It’s time ladies.
It’s time to learn to rock a Menopot.
Loosen those pants and let your middle aged middle hang loose and free my friends.
The area formerly known as your waist.
Whatever you decide to call it we all know what it is. That squishy lump around your middle that, once you hit 40, just won’t go away.
A menopot is that place on your body you never even paid attention to when you were young and silly. Years ago. You know like when you used to drive thru Taco Bell and ordered a Nachos Bell Grande at 10:30 at night and you still wore a size 2.
In case you aren’t sure if you have a menopot or not. Let me explain. It’s where your flat belly and hipbones used to be. Yeah, not anymore.
The menopot starts slowly. First its a cute little roll. Then it expands like warm bread dough into a full fledged loaf of Wonder Bread strapped to your middle. Then it becomes the menopot. The curse of women everywhere.
I’m not even in menopause yet, but my body has been getting ready for it for the past decade or so.
No matter how thin you get, no matter how much weight you lose. That menopot ain’t going nowhere.
I’ve spent too many hours and minutes obsessing about how to hide, mask or get rid of the ‘pot.
I’ve hated on. Cursed it. It. Won’t. Go. Away.
So I’m trying something new this summer. I’m not going to try to hide my menopot this summer. Instead, I’m going to learn to rock it. I mean, like put it out there and show it off.
There are some good things about the menopot.
For instance, you can use it to prop your book up when you read a novel in bed. Your pants will never fall off.
And….well I’ll think of a few more and get back to you.
In the meantime, here’s how to rock your menopot this summer.
1. Will You Go Over, or Will You Go Under.
First, you’ll need to determine, if you are going to wear your pants up and over the menopot, or slung low and let your menopot itself escape over the waistband.
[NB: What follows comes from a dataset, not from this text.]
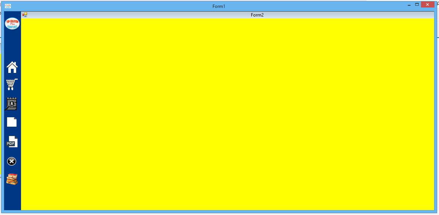
Task: Click the Form2 title text
Action: (257, 15)
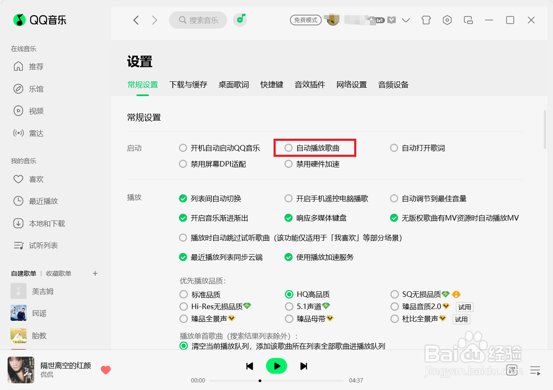Disable 开启音乐渐进渐出 playback option
The width and height of the screenshot is (553, 390).
pos(183,218)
If you choose to hike your pants up and over it, you’ll look like a geeky nerd with camel toe.
If you choose to lower your pants underneath your menopot, it’s more of a plumber/trucker look.
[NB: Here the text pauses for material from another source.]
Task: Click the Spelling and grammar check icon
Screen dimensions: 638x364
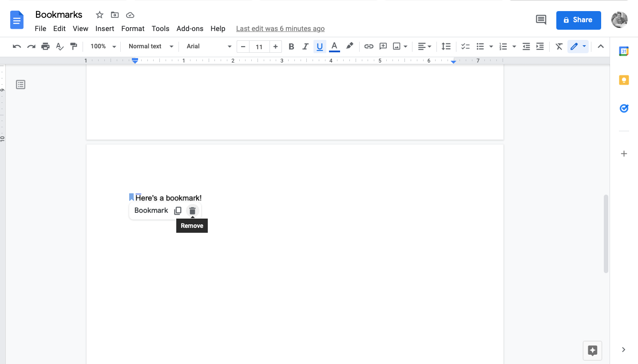Action: (59, 46)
Personally I vary. Yoga pants? Go up and over the pot. Jeans. I sling low and let it escape upwards. (Here’s a post I wrote about my whole “issue” with mom jeans and the middle aged middle. Yes, I’m still angry about that fashion trend.)
2. Bare It With a Bikini.
I say ditch the compression one piece with the slimming panels and rock a bikini.
Take the menopot out for a stroll on the beach. Let it sit out and get some sun poolside.
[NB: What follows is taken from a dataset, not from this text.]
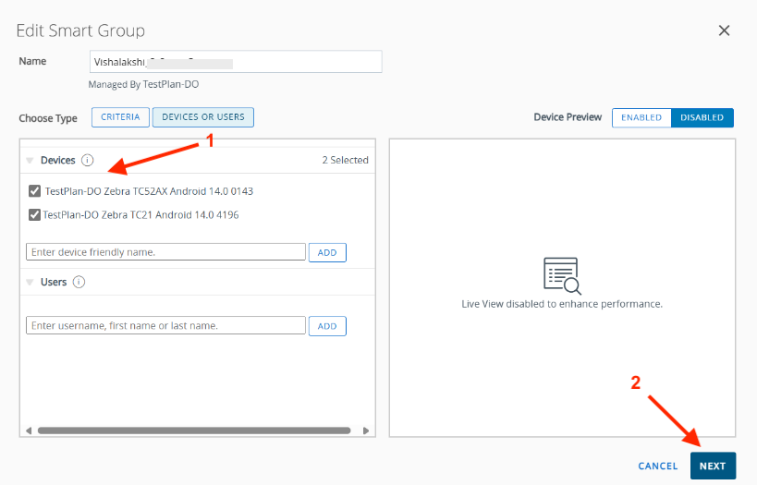Click the Users info icon
Screen dimensions: 757x485
pyautogui.click(x=79, y=282)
You won’t have to worry about getting any sun on your legs, the overhang from the menopot will totally shade your thighs. (See I knew I’d come up with another good thing about the menopot!)
3. Having a Menopot Proves You’re Not Perfect.
You’re so damned smart, gorgeous and compassionate. By letting your menopot play peek-a-boo with the world, you’ll let people see that you are not, in fact, perfect. Everyone will feel so better about themselves knowing this.
See, you’re a helper.
4. Say No To Your Galpal Ms. Spanx.
Dare yourself to wear a dress without squeezing into a pair of Spanx underneath. Let your middle be free. You’ll be able to digest food. Sit down without being held prisoner via spandex.
A bonus? You can also use your menopot to balance a small plate of appetizers at any outdoor bar-b-ques you attend. That means, you can hold an even bigger glass of wine. Win!
5. You’ll Start Your Own Menopot Uprising.
Just think. Other women will see you in all your freedom, menopot proudly displayed and think: “Hell yeah. I want some of that too”.
You’ll start your own female freedom movement.
6. You are a role model.
Yes, you. Proud owner of a menopot and not afraid to show it kinda lady.
Now go out and show that menopot off this summer like you mean it.